Restate all of the data precisely, omitting nothing.

Data supplied
____

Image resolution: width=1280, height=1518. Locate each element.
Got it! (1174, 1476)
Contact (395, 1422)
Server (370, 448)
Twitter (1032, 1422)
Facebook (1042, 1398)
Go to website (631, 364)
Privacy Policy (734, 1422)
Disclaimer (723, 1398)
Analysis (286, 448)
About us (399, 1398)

____

Reply
Image resolution: width=1280, height=1518. Locate each element.
Got it! (1174, 1476)
Contact (395, 1422)
Server (370, 448)
Twitter (1032, 1422)
Facebook (1042, 1398)
Go to website (631, 364)
Privacy Policy (734, 1422)
Disclaimer (723, 1398)
Analysis (286, 448)
About us (399, 1398)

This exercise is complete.